Обычно, художника Симкина повсюду сопровождала преданно глядящая на учителя очередная ученица – как правило, относительно молодая, несуразного телосложения особа, несущая в авоське письменные принадлежности и большую амбарную книгу, куда под диктовку мэтра заносила его соображения и мудрые мысли. Но на этот раз художник был один. Авоську он сунул под стул и, прошептав: «Молаш» – у него была привычка в поисках тайного смысла выворачивать слова наизнанку, – одарил художников Камова и Каминку благостно сконфуженной улыбкой.

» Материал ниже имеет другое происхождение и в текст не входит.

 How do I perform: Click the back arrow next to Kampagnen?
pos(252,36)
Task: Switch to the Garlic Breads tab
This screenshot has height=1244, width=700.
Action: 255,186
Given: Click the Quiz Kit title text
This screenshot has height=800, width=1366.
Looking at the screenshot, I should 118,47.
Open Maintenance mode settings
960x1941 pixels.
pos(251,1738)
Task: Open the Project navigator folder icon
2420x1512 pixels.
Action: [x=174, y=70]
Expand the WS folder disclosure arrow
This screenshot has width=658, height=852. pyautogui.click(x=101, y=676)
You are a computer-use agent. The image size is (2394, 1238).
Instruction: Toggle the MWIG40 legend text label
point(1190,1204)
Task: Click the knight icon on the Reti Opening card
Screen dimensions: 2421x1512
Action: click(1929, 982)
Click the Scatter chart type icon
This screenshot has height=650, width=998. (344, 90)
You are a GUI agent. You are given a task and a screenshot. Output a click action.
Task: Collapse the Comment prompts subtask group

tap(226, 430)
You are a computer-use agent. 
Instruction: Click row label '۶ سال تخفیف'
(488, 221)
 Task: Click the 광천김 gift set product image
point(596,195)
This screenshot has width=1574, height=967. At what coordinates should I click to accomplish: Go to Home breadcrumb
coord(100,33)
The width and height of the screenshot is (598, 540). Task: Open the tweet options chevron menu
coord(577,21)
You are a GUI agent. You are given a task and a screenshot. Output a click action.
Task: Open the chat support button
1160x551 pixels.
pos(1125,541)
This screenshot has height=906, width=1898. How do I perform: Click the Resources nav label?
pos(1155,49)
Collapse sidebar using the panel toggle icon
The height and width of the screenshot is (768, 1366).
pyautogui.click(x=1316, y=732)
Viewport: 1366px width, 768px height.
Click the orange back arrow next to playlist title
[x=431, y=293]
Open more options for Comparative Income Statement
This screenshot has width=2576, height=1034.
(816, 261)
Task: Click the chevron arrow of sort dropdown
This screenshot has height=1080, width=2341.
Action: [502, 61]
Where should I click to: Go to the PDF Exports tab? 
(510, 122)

Художник Каминка инстинктивно подался в сторону – запах, окутывавший художника Симкина, был довольно силен, – меж тем как художник Камов тяжело поднялся и, заключив художника Симкина в объятия, троекратно его поцеловал, сперва в щеки, а после в губы. Затем все сели. Вокруг, пронизанная пятнами солнечного света и легкими танцующими тенями листвы, беззаботно шумела улица Бен Иегуда. Сипловатое посвистывание флейты мешалось с легким вальском аккордеона, хабадники зазывали народ надевать тфилин, чему-то смеялась молодая компания за соседним столиком.
– Что, Симкин, пиво будешь? – спросил Каминка.
Симкин нервно улыбнулся, отрицательно мотнул головой, вытер ладонью с лысины пот, полез под стул, вытащил амбарную книгу, водрузил ее на стол и, послюнявив пальцы, стал перелистывать, покуда не добрался до нужной страницы.
– Значится, так, – сказал он и прокашлялся. – Я, ну, это… в общем, я дошел до Ареха…
– Я, пожалуй, все же за пивом схожу, – объявил художник Каминка и встал.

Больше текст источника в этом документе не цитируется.